Dependiendo del paciente, el médico recetará un tratamiento determinado. No obstante, existen indicaciones generales para contrarrestar el SFC. Ellas son las siguientes:

• Tratar de lograr un equilibrio entre actividad y reposo, en períodos de tiempo predeterminados.
• En los casos más drásticos, hay que recurrir a cambios importantes en el área laboral, o bien a un cambio de funciones dentro de la oficina. Oportunamente, podría recomendarse un cambio de trabajo.
• En la medida de lo posible se requiere cambiar, también, los hábitos cotidianos: programar actividades recreativas fuera de casa, no fumar, beber abundantes líquidos no alcohólicos y disminuir el consumo de café, entre otros.
• Tratar de identificar las horas del día en las que se sienta mayor energía y programar la mayor cantidad de actividades para esas horas.
• Antes de seguir una rutina moderada de ejercicios físicos, consulte con su médico sobre sus niveles de fuerza. La microgimnasia es una de las opciones válidas en este sentido.
• Lamente abiertamente la energía que ha perdido; permítase reconocer y expresar sentimientos como la tristeza y la frustración.
• Si su memoria y concentración se ven muy afectadas por el SFC, haga su lista de cosas importantes a realizar durante el día. Además, consulte con su médico sobre los productos que le pueden ayudar a incrementar sus habilidades mentales.
• La psicoterapia cognitiva conductual es una alternativa que ha traído resultados muy favorables para combatir la enfermedad. De ella se beneficia no sólo el paciente, sino toda la familia.
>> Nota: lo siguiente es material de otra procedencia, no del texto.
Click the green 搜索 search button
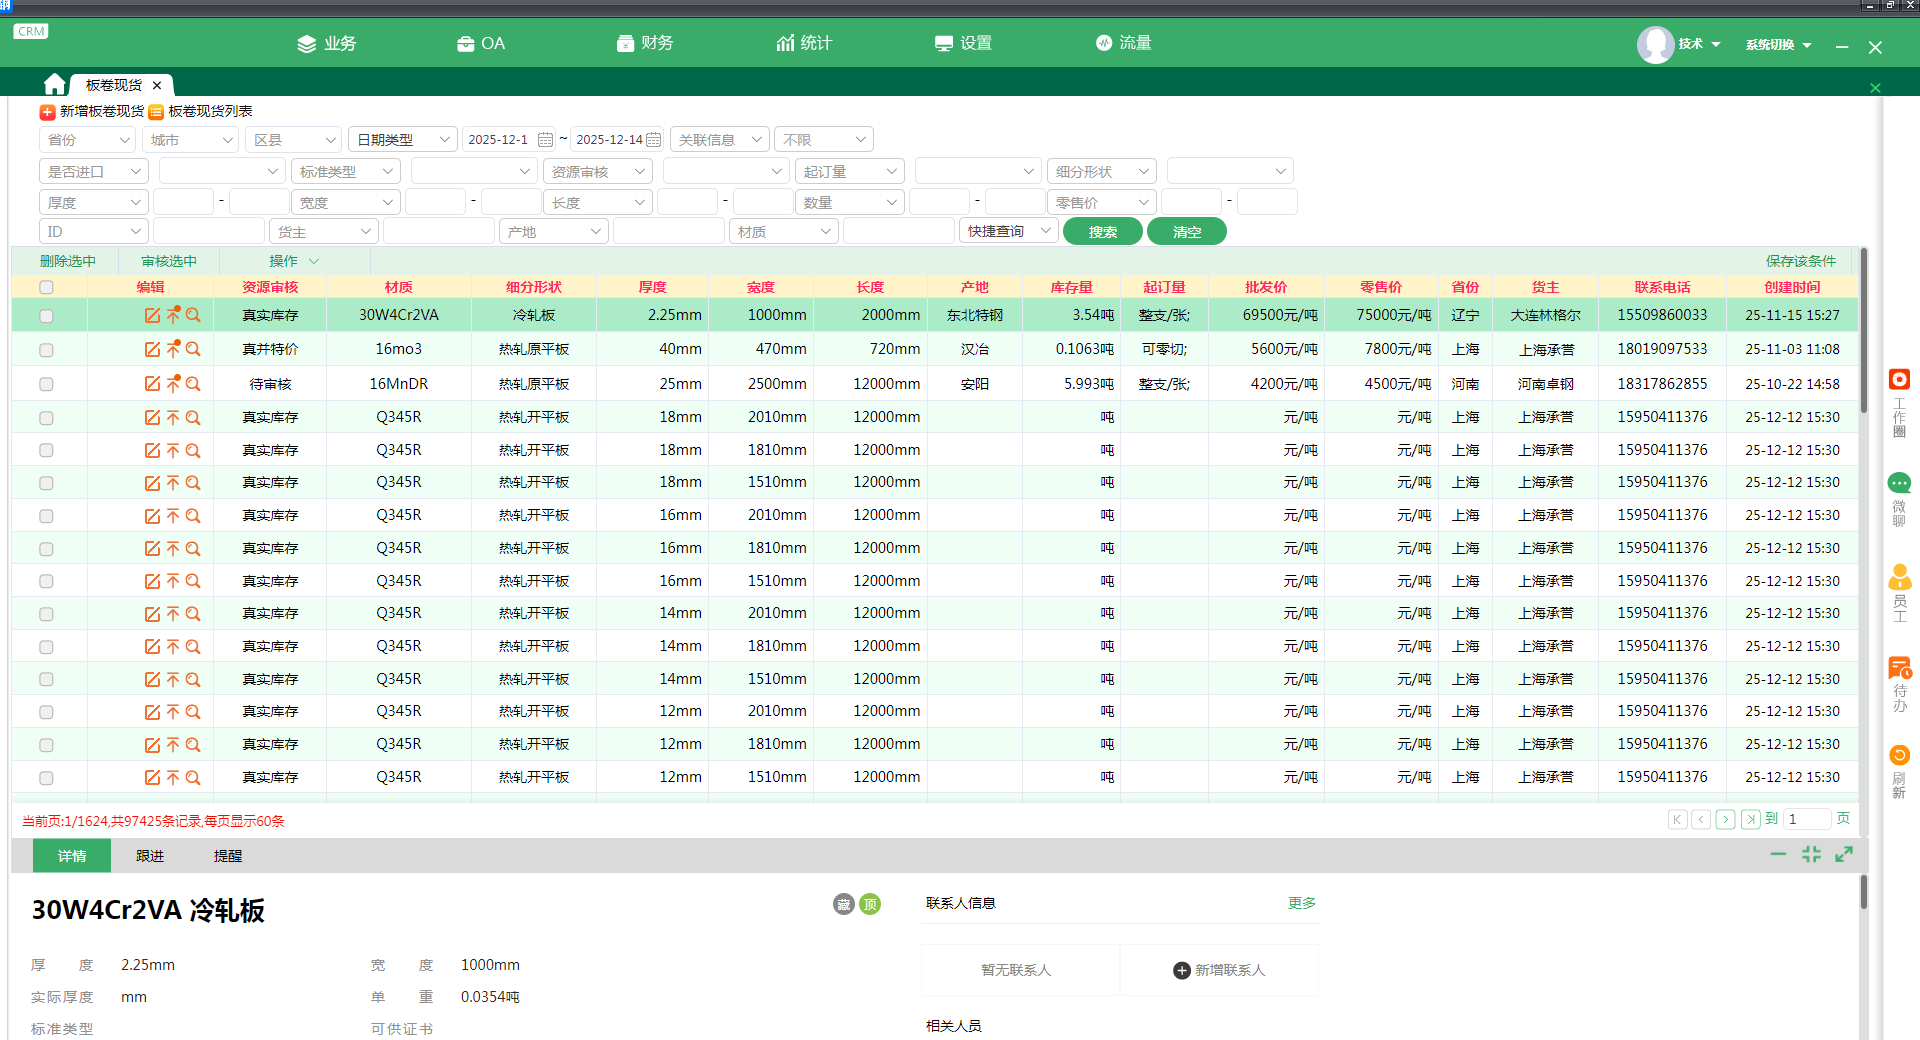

Dado que el síndrome de fatiga crónica y la fibromialgia tienden a confundirse, aquí les presentamos un cuadro comparativo de similitudes y diferencias entre ambos padecimientos:

Las personas que padecen fibromialgia o Síndrome de fatiga crónica suelen tener síntomas comunes como:

• Insomnio.
• Dolores de cabeza.
• Incidencia superior en mujeres que en hombres.
• Depresión.
• Cansancio.
• Dificultad para pensar (lentitud mental).
• Dolor en las articulaciones.

Aunque el síndrome de fatiga crónica y la fibromialgia parecen iguales, hay unas diferencias notables, estas son:

Fatiga crónica:

• Edad inicio 29-35 años.
• Empeora con ejercicio.
• Fatiga extenuante.
• Puede causar fiebre.
• Adenopatías forman parte del diagnóstico.
• Cursa con dolor garganta.
• Agotamiento al hablar.
• Fatiga que no se alivia.

Fibromialgia:

• Edad inicio 45-55 años.
• Mejora con ejercicio.
• Fatiga no extenuante
• No hay fiebre.
• Adenopatías no forman parte del diagnóstico
• No cursa con dolor garganta.
• No agotamiento al hablar.
• Fatiga se alivia con el sueño

Se puede padecer fibromialgia y síndrome de fatiga crónica a la vez, sobre todo la fatiga crónica suele ser la primera fase de la fibromialgia causando extrema fatiga, aunque son enfermedades de carácter limitante tanto física como mentalmente hay esperanza de recuperación, no debemos desanimarnos, ser constantes sobre los tratamientos que el médico nos diga y sobre todo mirar al futuro con optimismo ya que el estado de ánimo en estas enfermedades juegan un papel importantísimo.